The headstock spindle, on the other hand, can make use of some adapters to adjust for various spindle thread types on accessories, but the size of morse taper there is also a #1MT.  The spindle thread is 3/4" x 16 .... 3 quarter inch by 16 tpi.  Remember that ... write it down so that if you ever go shopping at the local hardware store, you can find large metal nuts of that size and thread pitch, for making your own faceplates someday.

A lot of people just screw a wooden faceplate directly onto their spindle, and while that may work a time or two, it's ruined after a short while ... steel threads against wooden threads never ends well for the wood.

The tool rest .... originally comes with 2 sizes of toolrest that fits in the thing that secures them and helps you move them around.  That part is called the "toolrest banjo" (not the musical instrument banjo).


Last, but not least, something you don't have on your lathe, but I made one up for my lathe .... a headstock handwheel, which mounts on the back of the headstock.  Mine has a through hole, is made of MDF and finished in CA for a durable protective layer, and was turned right there on the back side of the headstock after I mounted it, so it turns true and balanced.  This makes it extremely easy for me to stop my lathe and do my lateral sanding or examine my blank without touching it, or even to easily and quickly apply finish that I dont want flying off the lathe while it's running.


----------



## Curly

artmakersworlds said:


> OH!!!! One question.    When we got this tool, another part it's missing is the safety switch thing that just sticks onto the switch.  Just to test it in the store the sales guy pulled one off some other machine.  But he wouldn't give me that.  Said to just stick a popsicle stick in it.   Which DOES NOT WORK!  A screwdriver, with considerable fussing will eventually get it on.   Then I just leave it on and use the switch on the outlet strip to turn it on and off.   This is NOT an ideal arrangement.  Any way to just buy that part?  I'm not even sure what it's called.  Can't get it from HF since they don't carry this lathe anymore.



Pull your switch out and see if one of these two are a match and replace it.

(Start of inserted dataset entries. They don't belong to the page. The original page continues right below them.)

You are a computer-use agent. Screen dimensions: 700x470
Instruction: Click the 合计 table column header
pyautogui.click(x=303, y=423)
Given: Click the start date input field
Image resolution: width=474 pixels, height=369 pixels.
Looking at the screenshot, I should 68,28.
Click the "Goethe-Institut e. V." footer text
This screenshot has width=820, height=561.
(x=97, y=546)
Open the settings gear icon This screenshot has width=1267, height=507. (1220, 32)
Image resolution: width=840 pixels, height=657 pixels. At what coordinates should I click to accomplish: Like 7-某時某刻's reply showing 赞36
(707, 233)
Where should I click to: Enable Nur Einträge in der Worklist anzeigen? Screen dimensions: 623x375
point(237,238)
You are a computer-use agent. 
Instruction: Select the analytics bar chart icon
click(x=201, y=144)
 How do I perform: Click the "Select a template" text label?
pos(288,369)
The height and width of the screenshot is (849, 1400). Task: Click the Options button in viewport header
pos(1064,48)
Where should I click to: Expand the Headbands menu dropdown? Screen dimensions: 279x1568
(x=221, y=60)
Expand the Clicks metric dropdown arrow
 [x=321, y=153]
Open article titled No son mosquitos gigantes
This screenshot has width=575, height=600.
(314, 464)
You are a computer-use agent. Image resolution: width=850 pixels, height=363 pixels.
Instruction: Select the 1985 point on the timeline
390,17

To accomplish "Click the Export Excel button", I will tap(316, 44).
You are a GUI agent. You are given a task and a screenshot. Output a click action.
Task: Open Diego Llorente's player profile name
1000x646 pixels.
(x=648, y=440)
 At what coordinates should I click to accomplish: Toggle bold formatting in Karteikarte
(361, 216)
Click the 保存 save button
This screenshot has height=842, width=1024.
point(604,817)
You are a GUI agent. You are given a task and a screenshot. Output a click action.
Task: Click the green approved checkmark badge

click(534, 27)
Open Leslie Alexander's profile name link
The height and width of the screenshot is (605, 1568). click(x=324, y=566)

Don't bother calling Grizzly to ask for the yellow key thingy since I doubt they will sell it to fit someone else lathe but it is almost certain the switch will drop into the lathe you have and connect fine.

Safety Paddle Switch | Grizzly Industrial

Paddle Switch 110V | Grizzly Industrial


----------



## RileyD

artmakersworlds said:


> OH!!!! One question.    When we got this tool, another part it's missing is the safety switch thing that just sticks onto the switch.  Just to test it in the store the sales guy pulled one off some other machine.  But he wouldn't give me that.  Said to just stick a popsicle stick in it.   Which DOES NOT WORK!  A screwdriver, with considerable fussing will eventually get it on.   Then I just leave it on and use the switch on the outlet strip to turn it on and off.   This is NOT an ideal arrangement.  Any way to just buy that part?  I'm not even sure what it's called.  Can't get it from HF since they don't carry this lathe anymore.



I just checked and the Switch Key form my Ryobi scroll saw fits the HF lathe. Part # 089051003083 if that helps.


----------



## artmakersworlds

copy
There is a hole in the back of the "knob" handwheel thingy that you put your knockout bar in. Put it in as far as it will go, then back it out about an inch or two, and while keeping your OTHER hand in front of your live center (the pointy thing that's in the quill), give the ball of your knockout tool a smack to push it forward into your live center. This is how to remove it normally. You use the same basic procedure on the headstock to remove the spur center when you want to use a different accessory.

If you are missing the knockout bar, you can substitute an 8-inch or so length of 1/4" steel rod with a handle on it, or something similar. Even a hardwood dowel would work, as long as it fits in the hole.


I wish I had pictures of this.  Too darn dark and cold out there now.   But I'll get a look and see if I can figure out what your talking about hopefully tomorrow.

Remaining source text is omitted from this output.